Que atitude fantástica esta de Barnabé! Que coração tamanho tinha este homem de Deus!

Ele tinha um coração que o levava a buscar as pessoas, resgatar gente que ninguém dava valor,  que foram desassistidas, feridas, machucadas e magoadas com a Igreja.

Essa passagem me faz lembrar o  filme “O resgate do soldado Ryan”.

Creio que Barnabé nem sabia onde exatamente morava Saulo, percorreu toda a cidade de Tarso a procura de seu amigo.

Creio, também, que Barnabé não mediu esforços para resgatar o soldado de Cristo Saulo. Vejam: Antioquia não era nada próxima de Tarso. Ele teve que ir de navio, andar a pé e perguntar por toda a cidade onde morava o “fazedor de tendas” Saulo (era essa a profissão que Saulo exercia).
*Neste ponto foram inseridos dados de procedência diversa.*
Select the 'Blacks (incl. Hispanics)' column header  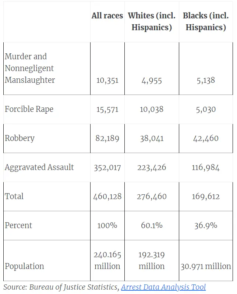pyautogui.click(x=206, y=22)
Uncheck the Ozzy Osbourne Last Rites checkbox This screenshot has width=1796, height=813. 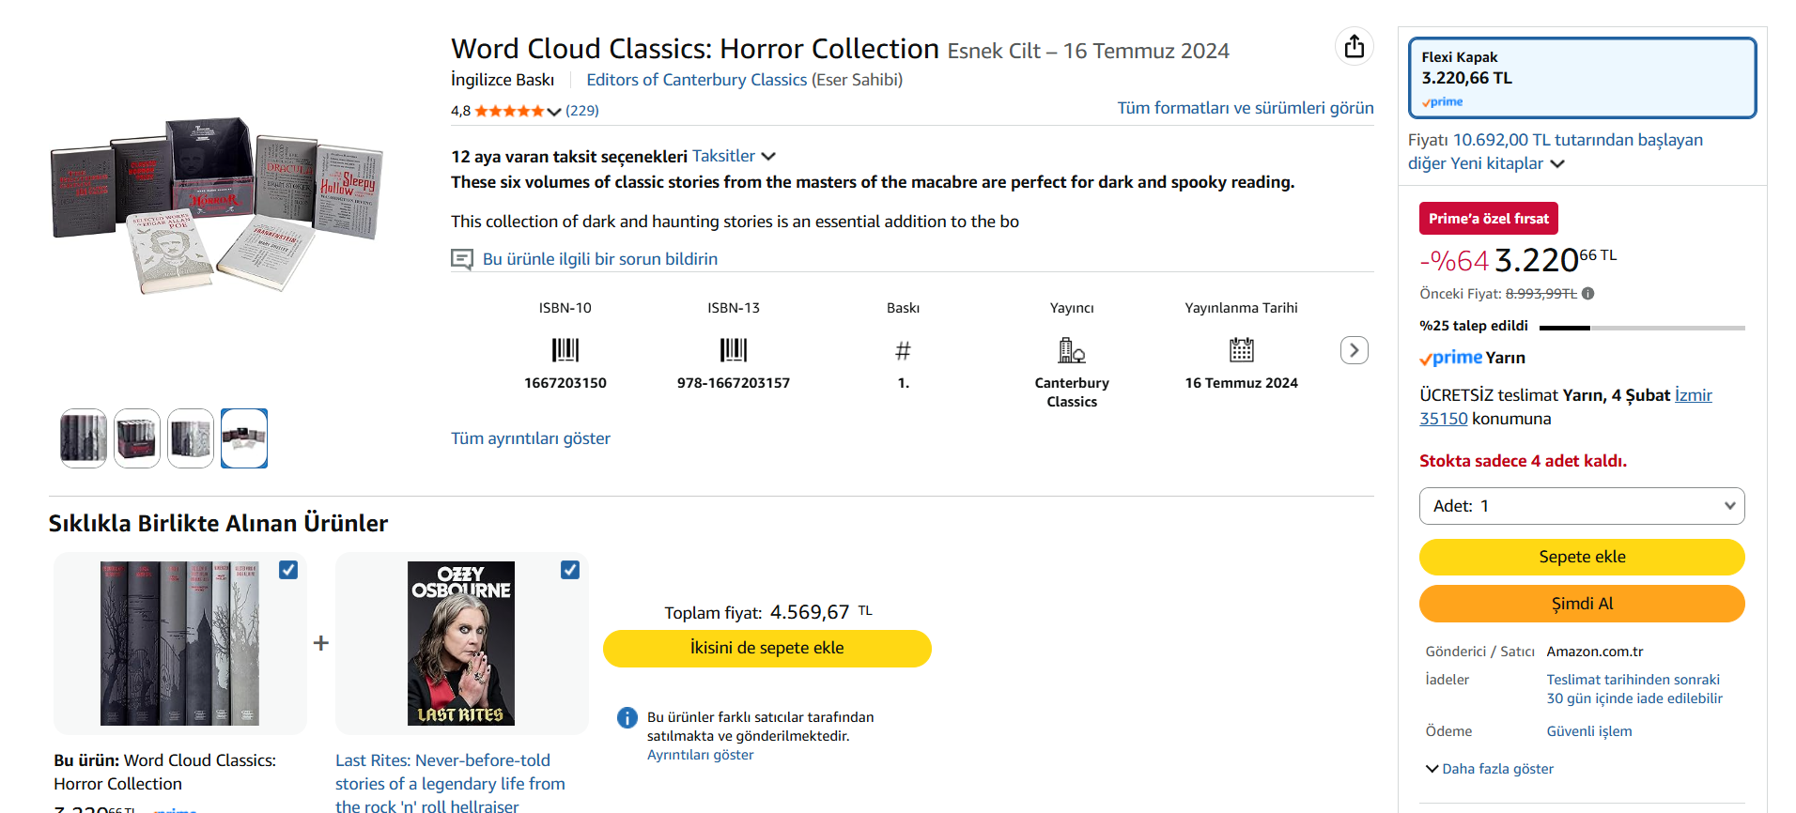click(x=570, y=570)
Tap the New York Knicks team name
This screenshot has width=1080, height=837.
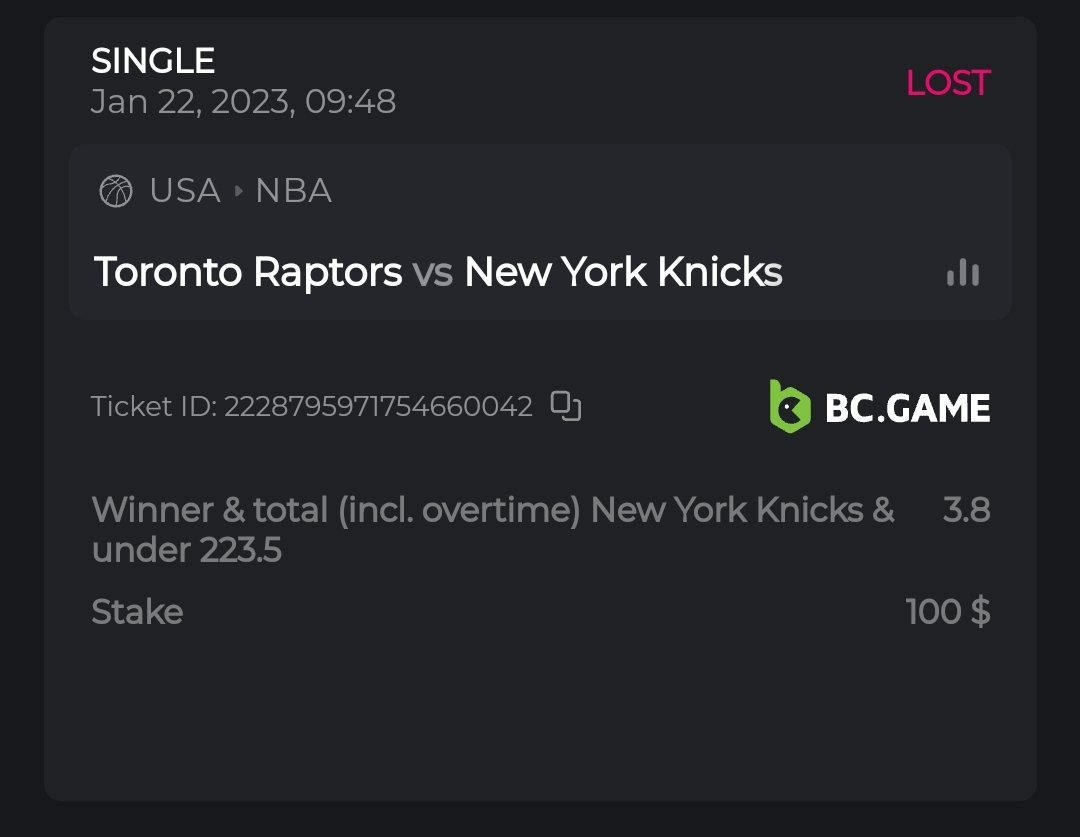[623, 272]
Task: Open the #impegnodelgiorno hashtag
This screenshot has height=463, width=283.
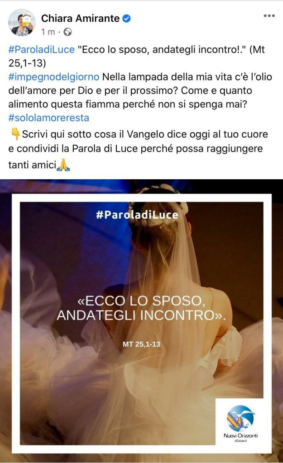Action: click(x=54, y=77)
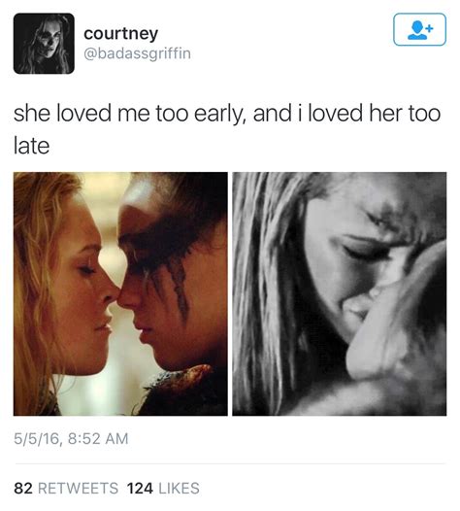Open courtney's profile avatar picture
Screen dimensions: 460x511
point(44,44)
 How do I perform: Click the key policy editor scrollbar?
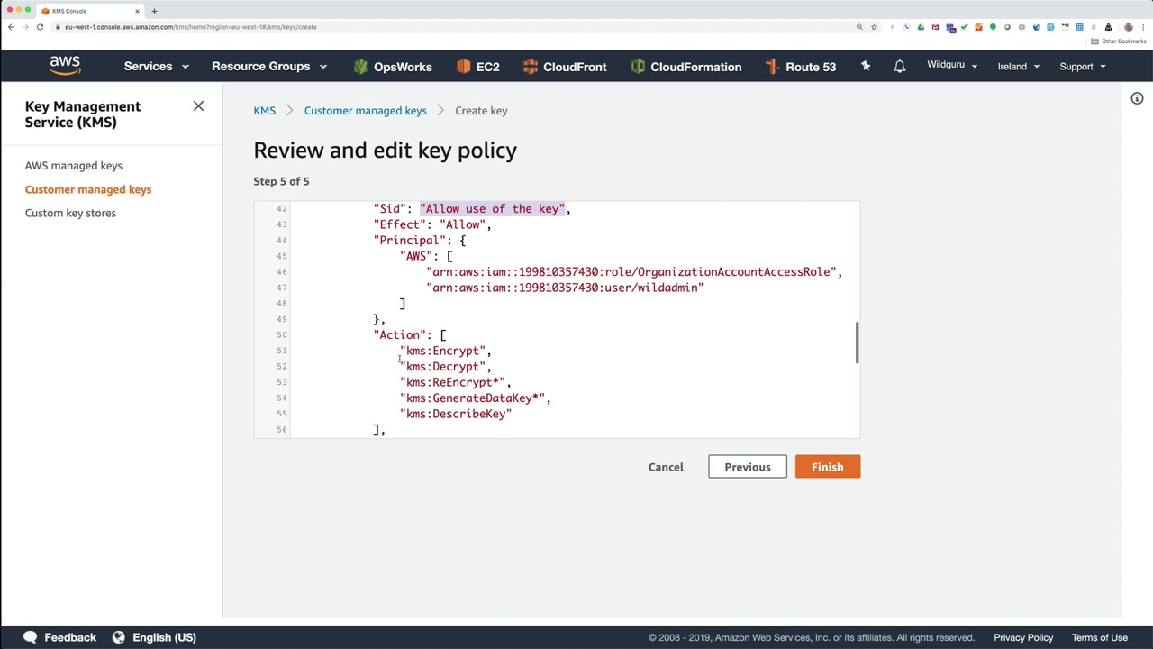point(857,343)
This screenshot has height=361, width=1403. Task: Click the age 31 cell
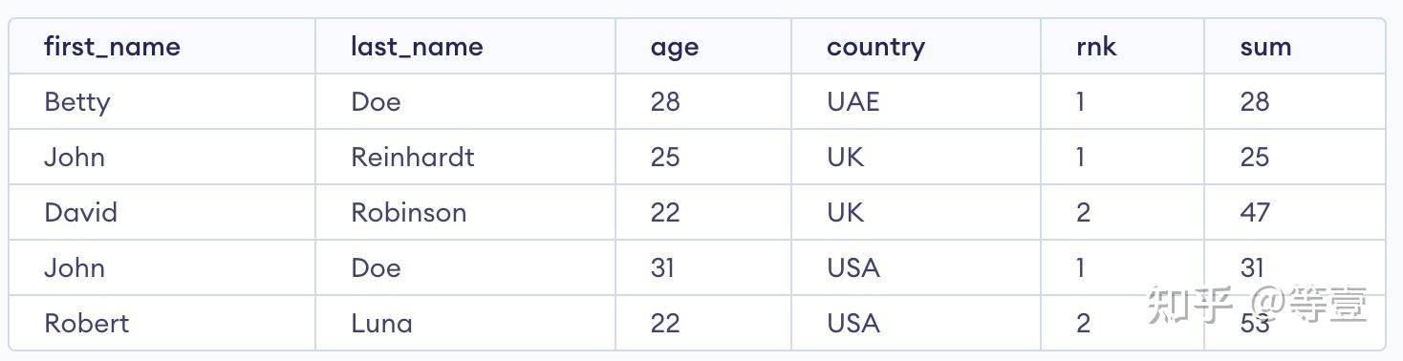coord(662,267)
Fico imaginando Saulo em sua casa, orando a Deus, questionando onde ele havia errado, se perguntando onde estava a promessa do Senhor em usá-lo poderosamente em suas mãos.

Em seus momentos de solidão e tristeza, talvez, Saulo  dizia a si próprio: Senhor mostra-me uma saída. Não foi o Senhor quem me chamou? Dá-me uma direção… Fala comigo Senhor, não aguento mais ficar aqui nesta situação.

Então ele ouve algumas batidas na porta: toc, toc, toc. A voz lhe parece familiar e então lhe surge o amigo Barnabé, lhe dá um abraço aconchegante, enxuga as lágrimas de Saulo.

Em todo tempo, Barnabé foi o único que acreditou em Saulo.

A conversa dos dois: O que você tá fazendo aqui, tão longe? – Saulo pergunta.

Barnabé responde: “Vim te procurar. Vim buscar você. Vim porque o amo, e porque você é precioso demais para mim.

E eu acredito que Deus vai usá-lo grandemente em Sua obra.

Por isto, levante-se e vamos para a cidade onde Deus está nos mandando. Lá precisam de nossa ajuda”.

Assim, durante um ano inteiro, Barnabé e Saulo se reuniram com a Igreja, e ensinaram a muitos. (26).

Em nossas vidas, nós podemos crescer, nos desenvolver, em várias áreas. Mas jamais podemos abrir mão de alguém.

Temos que resgatar aqueles que ficaram pelo caminho, que desistiram que ficaram feridos, que se desviaram.

Não podemos perder a oportunidade de sermos um Barnabé na vida de alguém.

Decida em seu coração receber esta unção. Ser chamado de “filho do Espírito Santo”… “Encorajador”. “Filho da consolação”.

Quando Caim matou seu irmão Abel, o Senhor foi se encontrar com ele e perguntou: “Onde está o seu irmão?” e qual foi à resposta de Caim? “Não sei, por acaso sou o responsável pelo meu irmão?”.

Porém, Caim estava, definitivamente, errado: somos, sim, responsáveis por nossos irmãos em Cristo Jesus.

Que possamos agir imediatamente, ir atrás dos soldados de Cristo que ficaram no meio da caminhada cristã, resgatá-los, curá-los e renovar a sua fé!